Hamburger Suchtexpertin zieht Corona-Bilanz – und hat einen Rat
Jobangst, Überforderung, Einsamkeit im Lockdown: Corona ist und bleibt ein Stresstest für uns und unsere Konsumgewohnheiten. Eine Expertin der Hamburger Fachberatungsstelle „Sucht Hamburg“ zieht Bilanz und empfiehlt eine persönliche Reflexion.
„In der Zeit der Pandemie haben viele Menschen anders konsumiert als davor“, berichtet Christiane Lieb, Geschäftsführerin von „Sucht Hamburg“. „Manche haben zum Beispiel das Feierabendbier auf den Nachmittag vorgezogen und haben insgesamt häufiger und mehr Alkohol getrunken.“
Corona in Hamburg: Verstärkt die Pandemie die Sucht?

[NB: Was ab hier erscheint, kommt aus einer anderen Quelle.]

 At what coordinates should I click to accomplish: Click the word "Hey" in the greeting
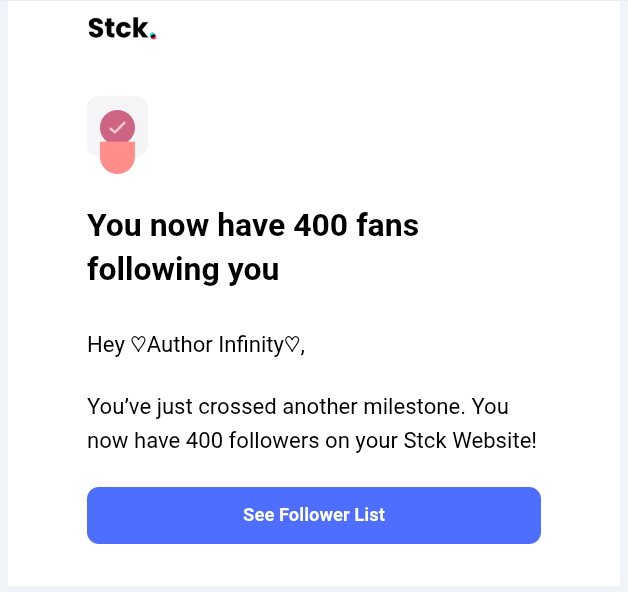pyautogui.click(x=106, y=345)
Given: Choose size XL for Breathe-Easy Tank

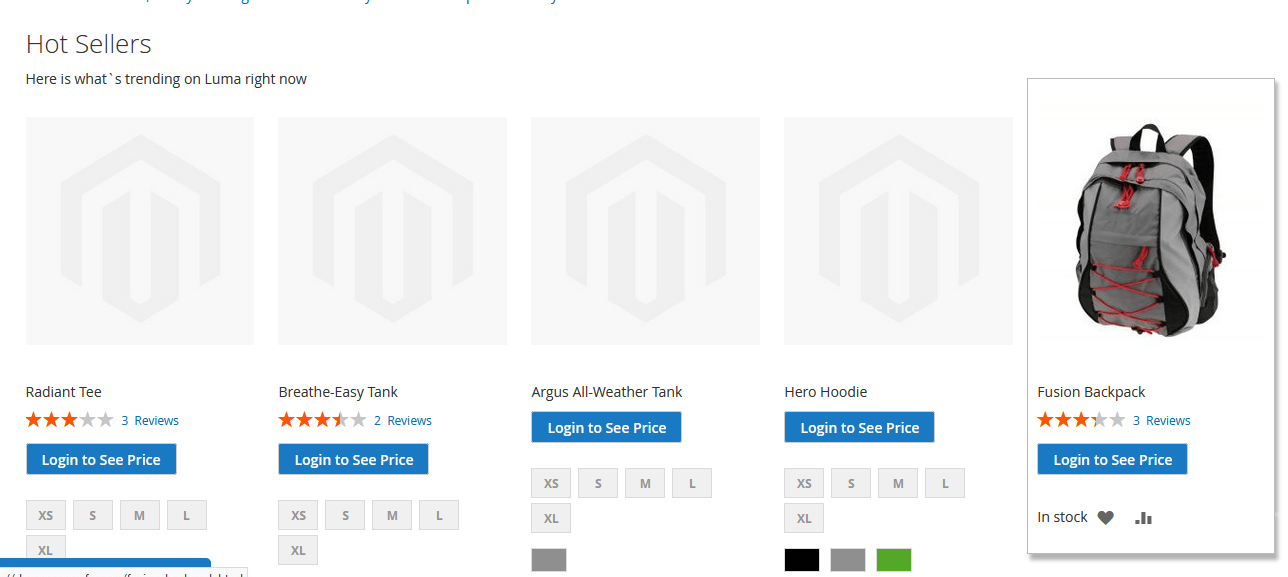Looking at the screenshot, I should coord(297,549).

Andere hätten dagegen sogar weniger konsumiert, schlicht weil Gelegenheiten wie Partys oder andere gesellschaftliche Ereignisse ausgefallen seien. Sie schätzt, dass viele der „neuen Konsumgewohnheiten“ sicherlich an die besonderen Umstände der Pandemie gebunden seien und sich wieder auf das frühere Niveau einpendeln würden.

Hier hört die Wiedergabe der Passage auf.